Access-Control-Allow-OriginエラーはAjaxにて別ドメイン(クロスドメイン)のデータを取得する際、別ドメインのヘッダー情報にAccess-Control-Allow-Origin情報がないと実行できないようになったようです。
別ドメインならまだしも同一ドメインでもSSLとそうじゃない場合だとエラーになるようです。
httpsのサイトからhttpsのサイト情報を取得するとエラーになるとは……
解決方法
解決策としては二つ
phpにAccess-Control-Allow-Originを埋め込む
PHPのheader関数に「Access-Control-Allow-Origin」ヘッダー情報を埋め込めばOK
header('Access-Control-Allow-Origin:https://kaede.jp');//特定ドメインのみ許可する場合
header('Access-Control-Allow-Origin:*');//全ドメイン許可する場合ただし、これだと画面増えるたびにPHPにヘッダーを埋め込まないといけないので少々面倒
サイト全体にAccess-Control-Allow-Originを埋め込む
NginxやApacheなどWebサーバの設定でヘッダーを追加すればOK
nginxの場合
server{
#特定ドメインのみ許可する場合
add_header Access-Control-Allow-Origin https://kaede.jp;
#全ドメインを許可する場合
add_header Access-Control-Allow-Origin *;
・
・
・
}Apacheの場合
<Virtualhost :80>
・
・
・
<Directory>
#特定ドメインのみ許可する場合
Header set Access-Control-Allow-Origin "https://kaede.jp"
#全ドメインを許可する場合
Header set Access-Control-Allow-Origin ""
・
・
・
</Directory>
</Virtualhost>これでエラー発生することなく取得することができると思います。
相手のサーバーにAccess-Control-Allow-Originヘッダー情報がない場合はphp等を噛ましてローカルで読み込ますようにしないといけないですね。

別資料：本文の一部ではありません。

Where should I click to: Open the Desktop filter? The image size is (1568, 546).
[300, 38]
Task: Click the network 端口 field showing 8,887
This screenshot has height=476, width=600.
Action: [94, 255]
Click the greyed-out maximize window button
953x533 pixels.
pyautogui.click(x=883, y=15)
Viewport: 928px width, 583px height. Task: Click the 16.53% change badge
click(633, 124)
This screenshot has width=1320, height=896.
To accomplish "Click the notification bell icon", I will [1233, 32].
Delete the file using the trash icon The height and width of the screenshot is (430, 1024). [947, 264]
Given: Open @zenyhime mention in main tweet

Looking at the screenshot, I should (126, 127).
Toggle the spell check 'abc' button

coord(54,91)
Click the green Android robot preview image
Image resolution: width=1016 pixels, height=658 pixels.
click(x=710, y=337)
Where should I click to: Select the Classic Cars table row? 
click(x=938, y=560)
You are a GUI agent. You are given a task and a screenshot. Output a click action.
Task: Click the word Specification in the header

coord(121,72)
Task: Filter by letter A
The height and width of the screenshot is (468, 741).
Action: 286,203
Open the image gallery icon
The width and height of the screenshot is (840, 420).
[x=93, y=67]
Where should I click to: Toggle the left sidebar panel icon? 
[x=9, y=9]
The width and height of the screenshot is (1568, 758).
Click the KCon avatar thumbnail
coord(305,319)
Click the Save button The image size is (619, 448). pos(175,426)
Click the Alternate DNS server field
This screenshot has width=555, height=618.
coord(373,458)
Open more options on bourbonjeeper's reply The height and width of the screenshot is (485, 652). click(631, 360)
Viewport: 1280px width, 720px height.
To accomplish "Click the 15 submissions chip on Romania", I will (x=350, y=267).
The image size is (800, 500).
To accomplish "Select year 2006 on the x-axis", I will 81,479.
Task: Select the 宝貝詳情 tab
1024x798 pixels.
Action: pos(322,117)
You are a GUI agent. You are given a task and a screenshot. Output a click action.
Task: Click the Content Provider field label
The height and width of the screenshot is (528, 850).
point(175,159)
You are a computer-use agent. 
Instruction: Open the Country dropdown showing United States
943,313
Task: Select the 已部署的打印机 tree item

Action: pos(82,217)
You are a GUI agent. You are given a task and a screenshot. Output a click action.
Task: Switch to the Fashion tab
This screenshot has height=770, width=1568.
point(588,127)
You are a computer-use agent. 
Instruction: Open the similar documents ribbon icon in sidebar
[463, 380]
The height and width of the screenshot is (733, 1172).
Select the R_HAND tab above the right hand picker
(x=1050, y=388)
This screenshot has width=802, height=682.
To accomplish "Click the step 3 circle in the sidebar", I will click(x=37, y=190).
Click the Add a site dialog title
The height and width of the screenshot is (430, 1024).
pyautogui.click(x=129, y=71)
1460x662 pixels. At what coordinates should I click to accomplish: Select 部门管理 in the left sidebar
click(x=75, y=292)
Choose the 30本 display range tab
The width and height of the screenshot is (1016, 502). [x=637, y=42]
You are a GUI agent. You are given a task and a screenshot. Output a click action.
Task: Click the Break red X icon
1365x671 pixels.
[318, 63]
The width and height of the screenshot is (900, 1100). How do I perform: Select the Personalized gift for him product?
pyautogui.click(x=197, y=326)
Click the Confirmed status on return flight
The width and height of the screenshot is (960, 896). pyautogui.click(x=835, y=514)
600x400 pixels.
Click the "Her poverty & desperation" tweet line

【2021/10/23追記】Access-Control-Allow-Origin:*はお勧めしない
最近の脆弱性診断ででは「Access-Control-Allow-Origin:* 」にすると指摘事項として挙げられる場合があります。
その場合は 「Access-Control-Allow-Origin」 ヘッダーにドメイン情報を明記するか 「Access-Control-Allow-Origin」ヘッダーを削除すればよいようです。
昔は「 Access-Control-Allow-Origin 」を削除すれば「 Access-Control-Allow-Origin :*」と同じでしたが、
今はオリジナルドメインのみ許可と同様になるようです。